• PASSAGE FOR REVIEW
########

Auto Ads by Adsense

Booking.com

Tuesday, October 02, 2018

Review: Stress and Your Body

I listened to Stress and Your Body, and kept thinking about how familiar it all sounded. Turns out it was all a rehash of another audio lecture series by the same author. Being Human, and Biology and Human Behavior.

The content of the lecture series is fine you've never heard it before. For instance, why are symphony conductors so long lived? It's not just because being up there on stage and waving your baton is excellent aerobic exercise, it's also because they have a lot of control. Apparently, it's not uncommon for the musicians to have to ask the conductor for permission to go to the bathroom in the middle of a practice! Having that much power is apparently great for longevity. (And there you have it, the answer for why women live longer than men)

Anyway, the book's thesis is that the stress response is great. In the short term, it does a lot of good things for you, boosting your cognition and reaction time in those moments when you're running away from the tiger. It's chronic stress that's bad for you, because the human brain has the ability to turn on that stress response for things where raising heart rate and reducing digestion won't help you for, such as the need to pay a mortgage.

########

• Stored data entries
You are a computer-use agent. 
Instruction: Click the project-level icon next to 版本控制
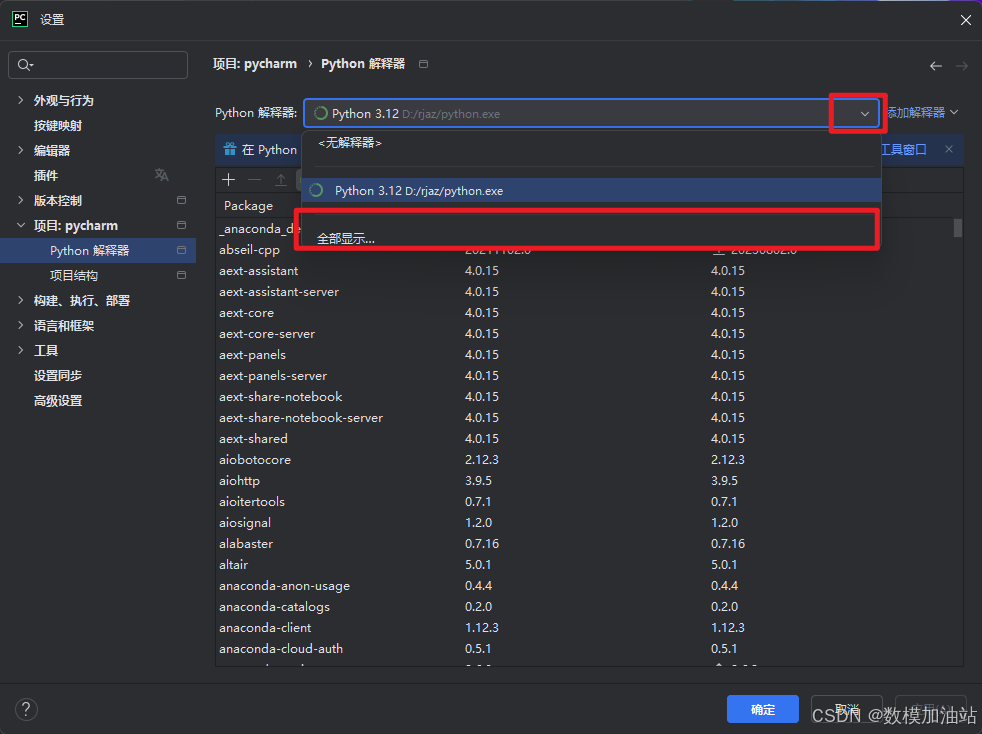[x=181, y=200]
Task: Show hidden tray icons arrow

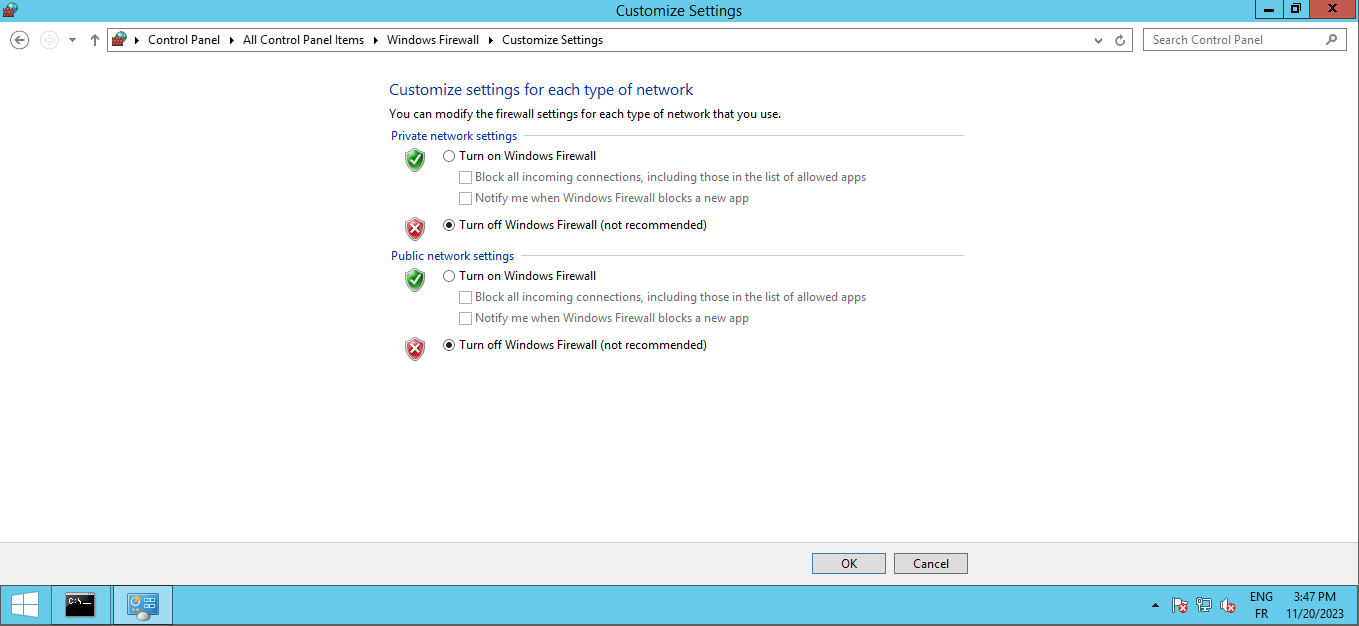Action: click(x=1156, y=605)
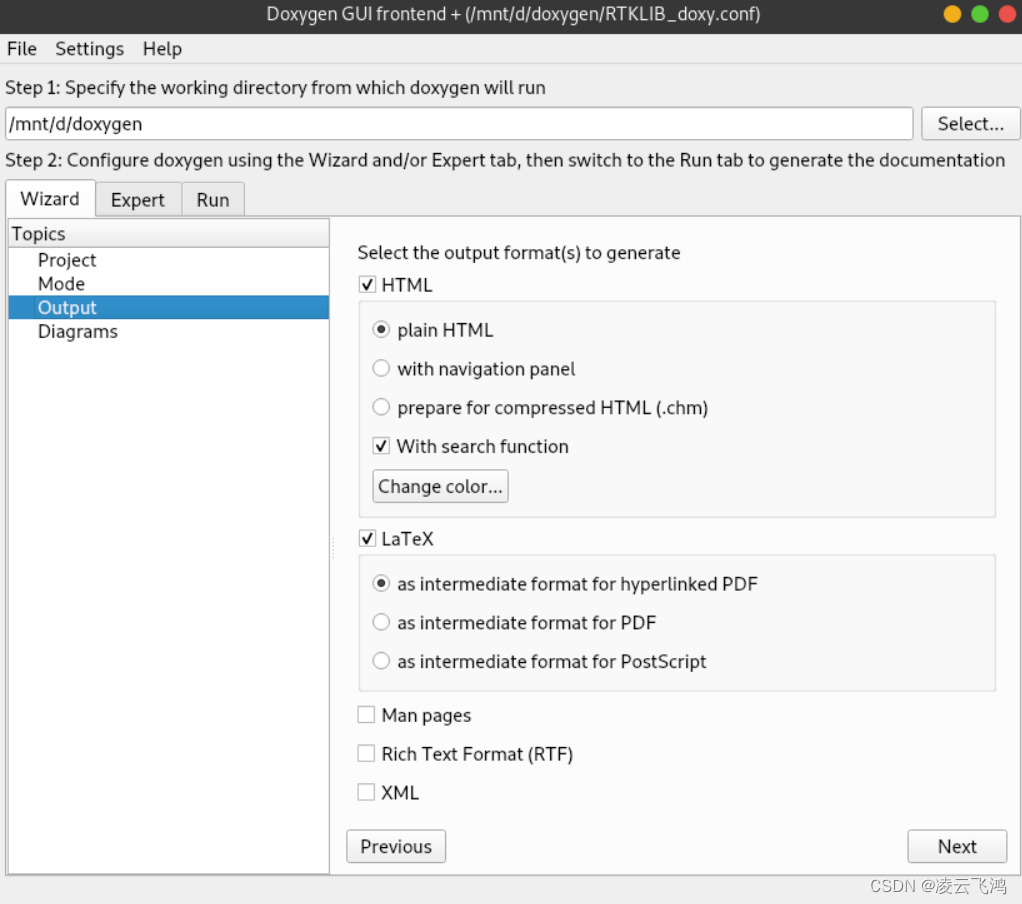
Task: Select the Diagrams topic
Action: click(78, 332)
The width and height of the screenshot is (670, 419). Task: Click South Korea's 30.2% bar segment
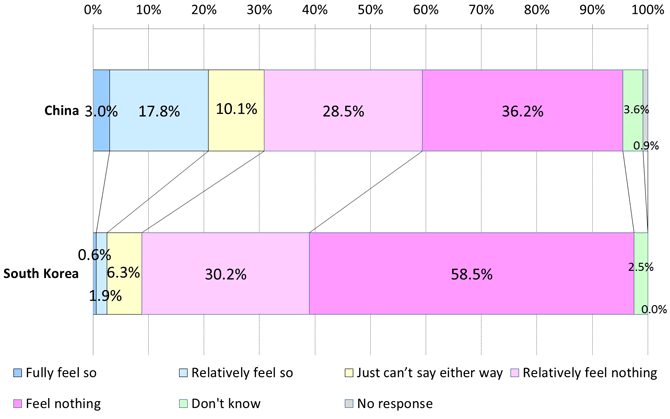coord(225,273)
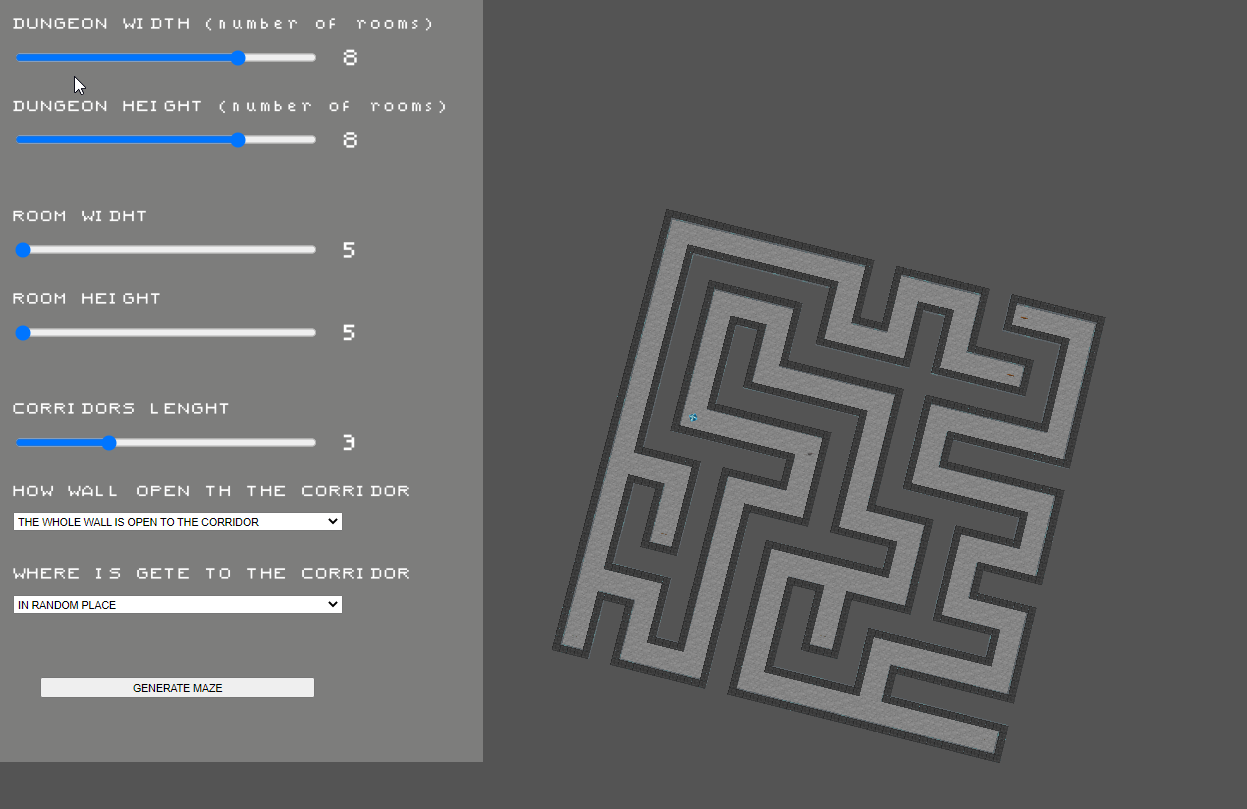Click the CORRIDORS LENGHT slider handle
The width and height of the screenshot is (1247, 809).
[108, 442]
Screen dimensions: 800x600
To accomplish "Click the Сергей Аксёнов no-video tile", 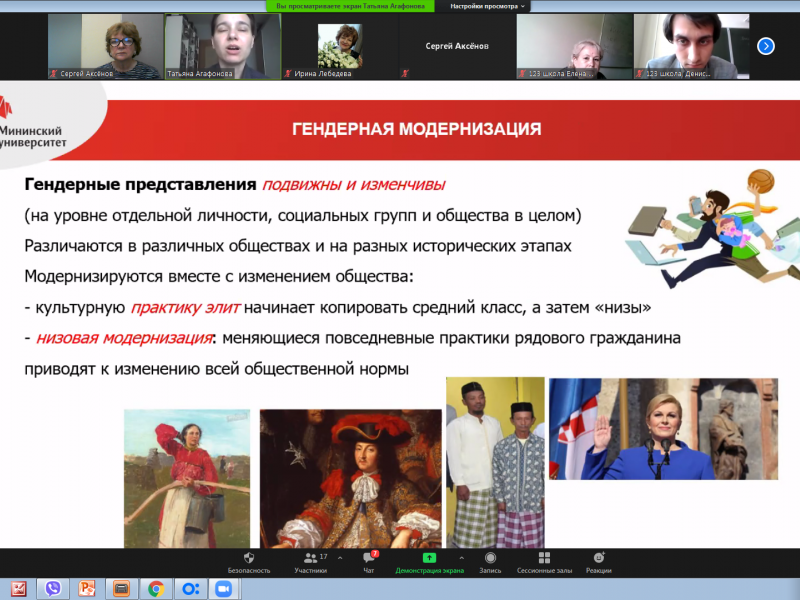I will pos(456,45).
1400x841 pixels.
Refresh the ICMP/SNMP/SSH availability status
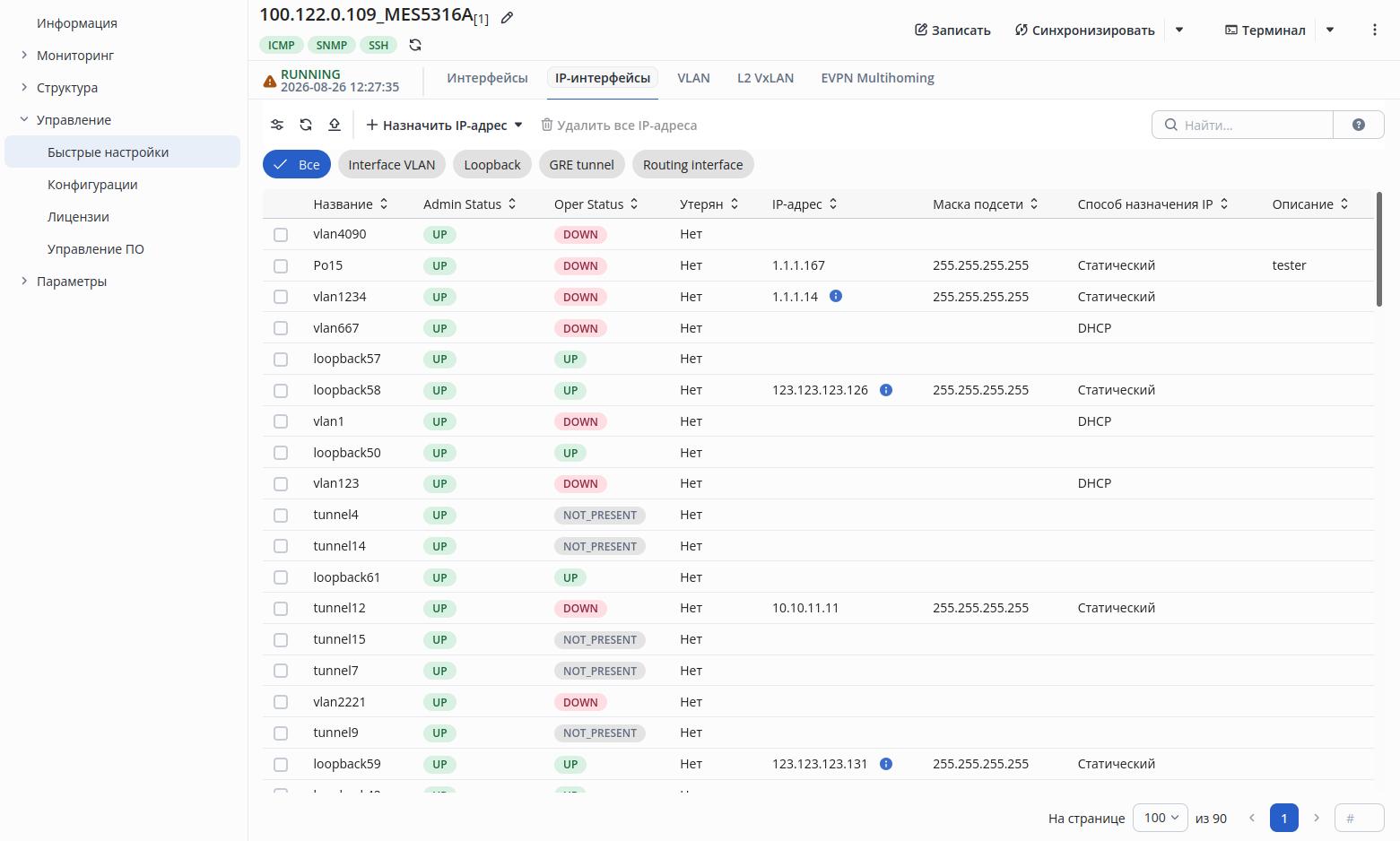[415, 45]
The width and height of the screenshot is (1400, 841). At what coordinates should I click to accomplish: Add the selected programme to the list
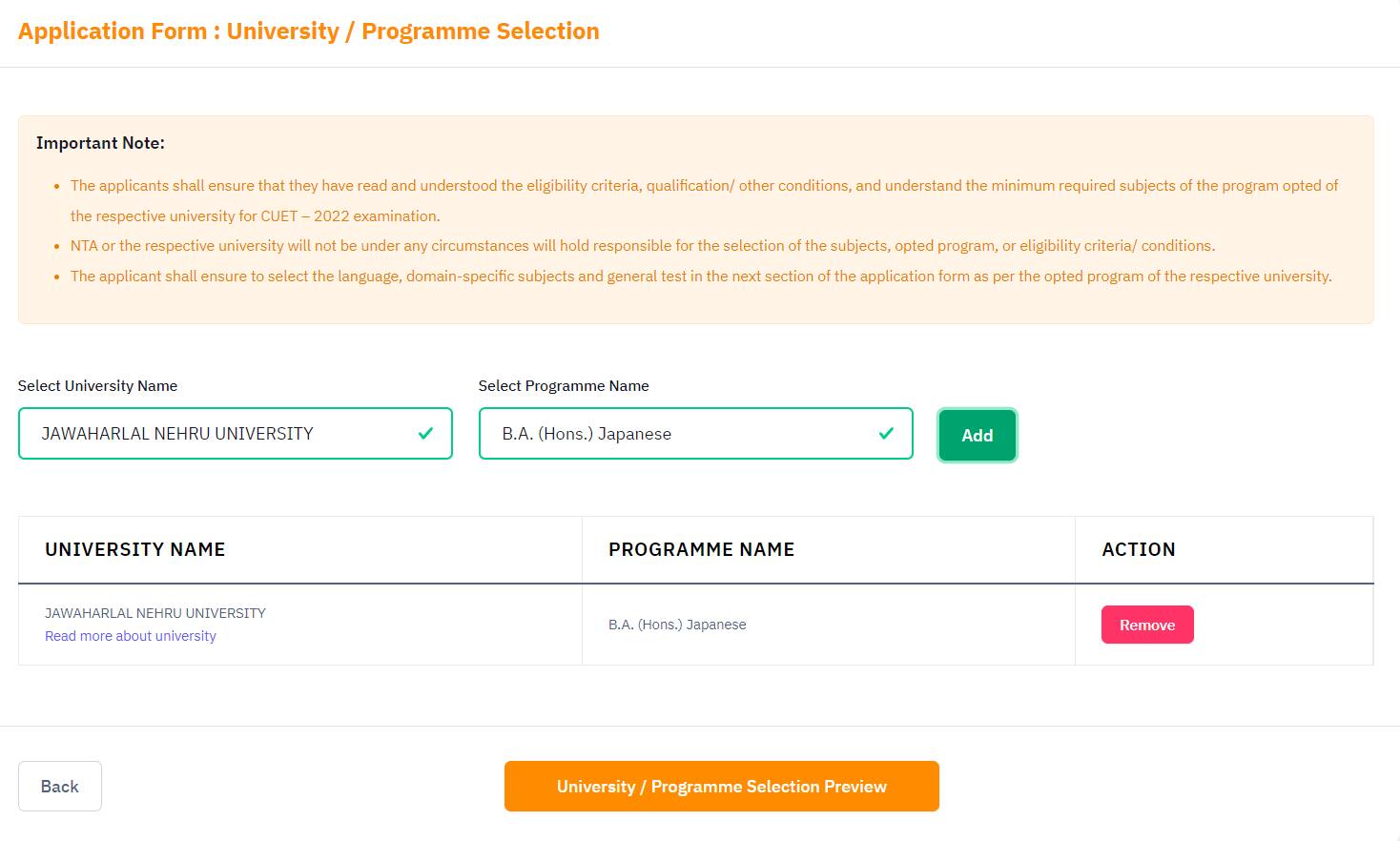click(x=976, y=435)
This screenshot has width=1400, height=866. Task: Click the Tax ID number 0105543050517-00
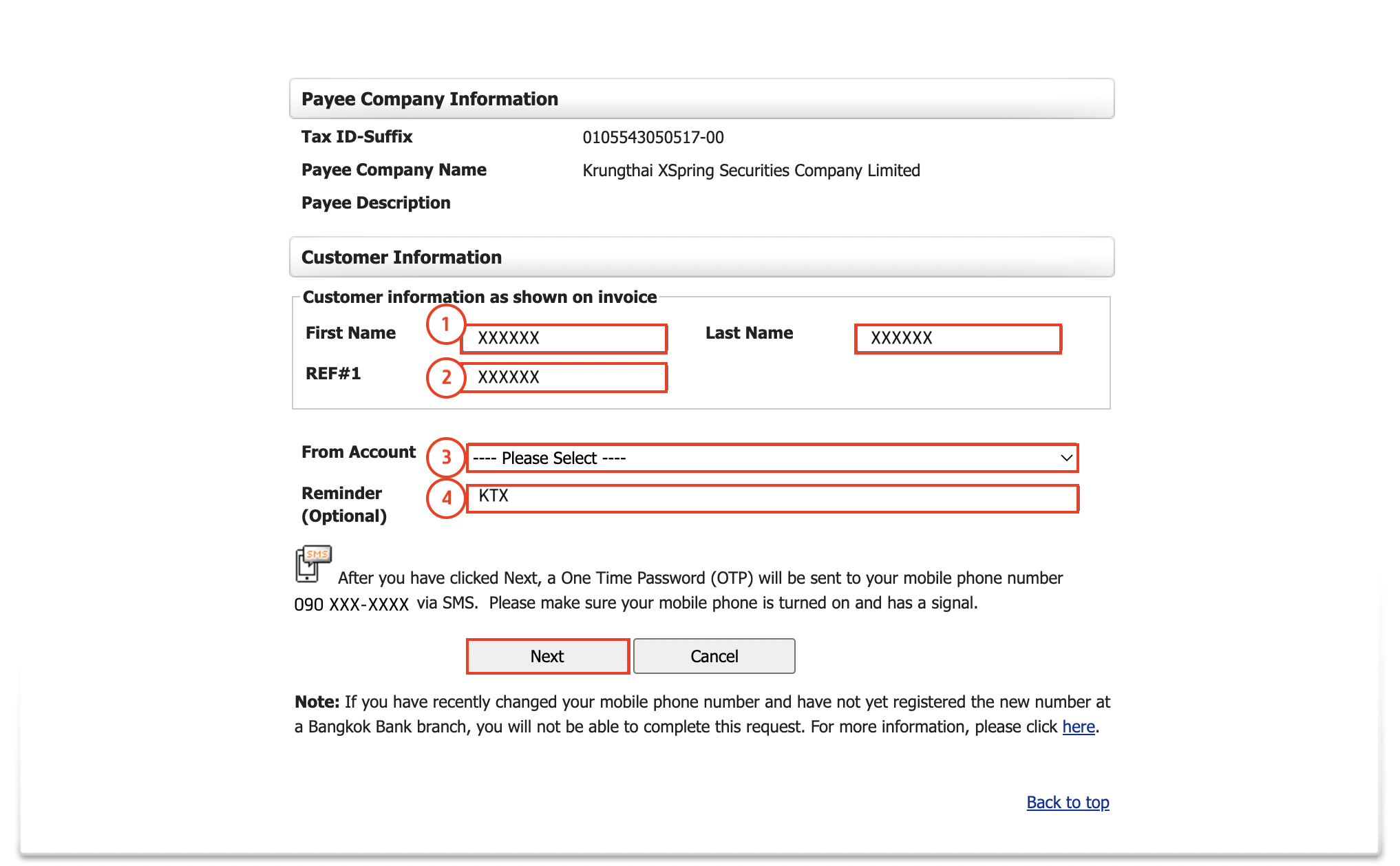coord(653,138)
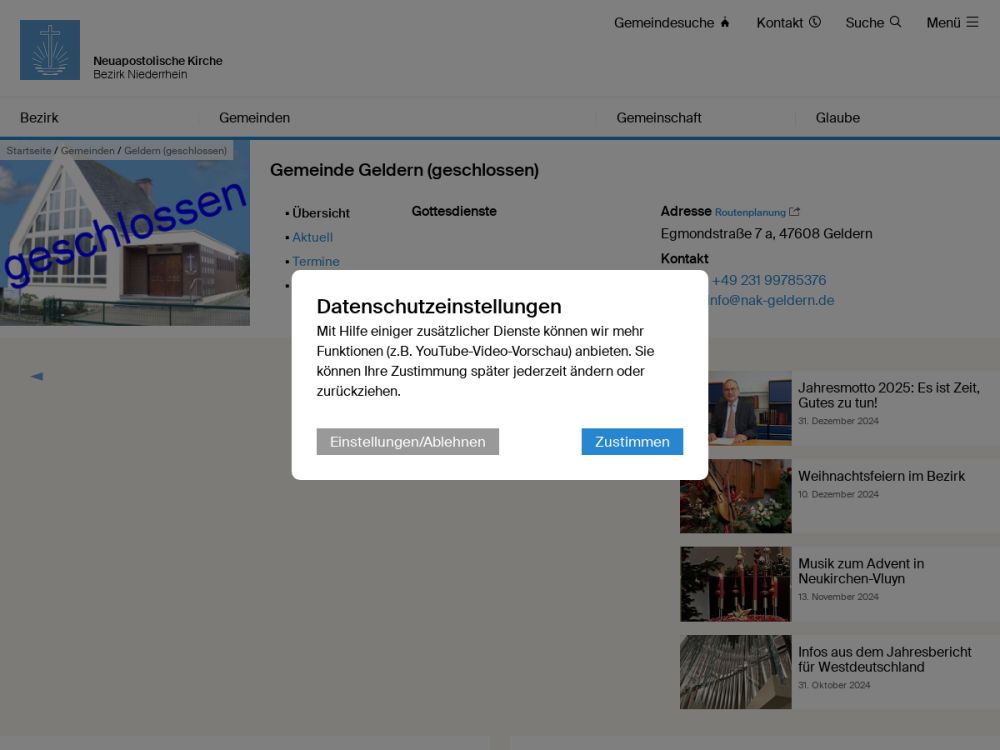Open Weihnachtsfeiern im Bezirk article
The image size is (1000, 750).
(x=881, y=476)
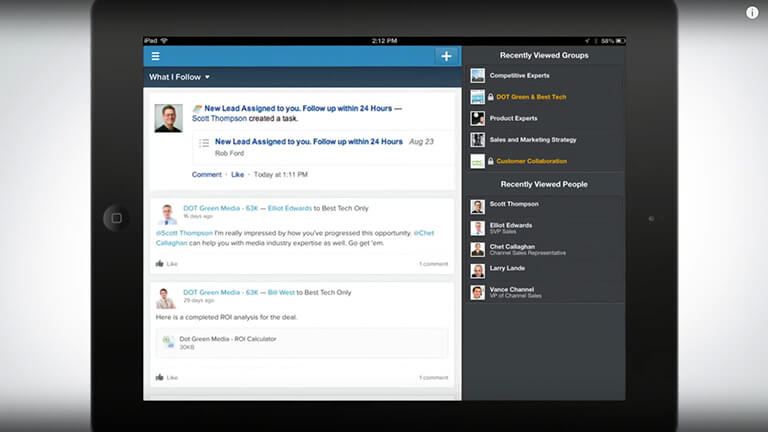The height and width of the screenshot is (432, 768).
Task: Open Scott Thompson's profile photo in feed
Action: [x=168, y=118]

########

• APPLY WHAT YOU READ
a. Answer these questions about the review of Stress and Your Body, one answer per line:
(i) Which earlier audio lecture series by the same author does the review say this one rehashes?
(ii) Besides aerobic exercise, what reason does the review give for symphony conductors living long?
(iii) What everyday need does the review give as something that can switch on a stress response that won't help?
b. Write the next few sentences of the review of Stress and Your Body, starting after its final sentence.

• ANSWERS PER TASK
a.
(i) Being Human, and Biology and Human Behavior
(ii) They have a lot of control.
(iii) The need to pay a mortgage

b.
The book does provide some solutions for managing stress, but some of it is not as good as you might imagine. For instance, there's an experiment where they got students training to be social workers to visit people in nursing homes to see if that additional human interaction was good for them. And indeed it was great. But then when the experiment is over and the students stopped coming, the folks in the nursing home deteriorated to a much worse baseline than the controls who never got that additional interaction. So it's not like you can do this as a temporary thing, it has to be ongoing.

The lecture series is fine, just don't be me and buy the other books Sapolsky has done: he's pretty much been mining the same material over and over again, so you're bound to start thinking: "Hm... I've heard this before, even in the same voice!" Otherwise, if you've never heard any Sapolsky before, it's recommended.